Jon has the distinct impression that the darkness doesn’t like them singing. He steadies Martin and pulls them both forward, and starts back where Martin left off, and after an unsteady instant Martin starts singing with him. Jon isn’t a great singer, and they’re both rasping and tired, but--the song echoes up and down the stairwell for a second, exactly like it means something.  
  
_Above all shadows rides the sun,_ __  
_and stars forever dwell:_ __  
_I will not say the day is done,_ __  
_nor shall bid the stars farewell._  
  
When they stop singing, Jon sees that the next turn of the staircase is completely covered by web, a thick gauze like a veil. They can’t avoid touching it--they’ll have to tear at it, or turn back. And he can’t turn back. 

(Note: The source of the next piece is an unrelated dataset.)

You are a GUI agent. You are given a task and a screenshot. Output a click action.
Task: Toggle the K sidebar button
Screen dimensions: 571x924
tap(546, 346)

“You know,” Martin murmurs, sounding less overwhelmed by the climb as they walk the last few steps to the veil, “That song doesn’t have a melody. It wasn’t in the film. So what were we singing, just now?” 

“I don’t know,” Jon answers, and he doesn’t think he _could_ know right now, either. He hasn’t felt this human in--months? The Eye is still in him, but defeated it’s--quiet, strained. The only thing it has the strength left to do is tug him towards Elias, like a body clasping its hand to a wound. 

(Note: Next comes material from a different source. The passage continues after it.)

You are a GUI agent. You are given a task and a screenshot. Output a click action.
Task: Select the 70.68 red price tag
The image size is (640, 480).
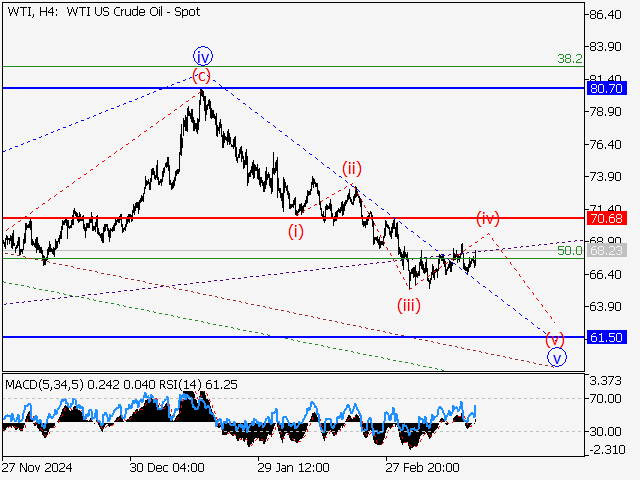pyautogui.click(x=607, y=218)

Jon reaches for the gauze with his free hand, and sees Martin doing the same, holding out his ridiculous fountain pen. The curtain clings to them both as they break through, and Jon coughs against the feeling of it, the old fear bubbling up in his chest, wondering if at any moment now a huge black leg will reach for him, or worse, for _Martin_ \--  
  
\--but they break through the veil together, and it’s only Martin that reaches for him with his free hand, brushing sheets of web away from Jon’s face.  
  
Martin is covered in cobwebs himself, but the expression on his face is determined, focused completely on Jon.  
  
“Are you done with the Lukases?” Jon asks suddenly, even though it’s absolutely not the time, just because Martin’s thumb just brushed his cheekbone, and his fingers are still on Jon’s jaw.  
  
Martin hesitates, dropping his hand away from Jon’s face. “I don’t know,” he says slowly. He looks troubled. “After this I might have to be.”  
  
“I’m glad,” Jon says, and on impulse brings their joined hands to his chest. “I--you know I’ve been--” He isn’t even sure what he wants to say. Martin knows Jon missed him, but does he know all the stupid _weight_ Jon’s put on his memory? Martin is the last person, or very nearly the last person--to, to like him. Human him. Jon Sims, before he died. All these months, Martin has felt like--like a missing anchor, like if Jon could only get Martin to _touch_ him, he could slip a line around his wrist and keep himself tethered to the world, somehow. Which isn’t fair, isn’t--reasonable to put on anyone, let alone the traumatized subordinate you know has feelings for you. But that’s how it is. “You know I missed you,” is what he winds up saying, utterly inadequate.  
  
Martin is bright pink. “Let’s just, um, let’s just rescue Elias,” he says, and the way he says it makes Jon think he means “and then we’ll go from there.”  
  
Jon takes a look around them. They appear to have finished the staircase and come to a landing, although that also isn’t at all right, because they’re in a forest at night. There’s moss-covered trees, green roots sticking up out of the ground, somewhere nearby the sound of water. Silver tangles of web completely block the sky from view.  
  
“This way,” Jon says, and follows the sound of the water.   
  
It _is_ a fairytale, in the end.  
  
A woman he easily recognizes as Annabelle Cane is sitting on a stone table by a waterfall, a bright knife in her hand. In her arms is Elias Bouchard, covered in web and barely conscious, bleeding from a long, shallow cut across his throat. She’s been drinking the blood, her mouth stained with it. 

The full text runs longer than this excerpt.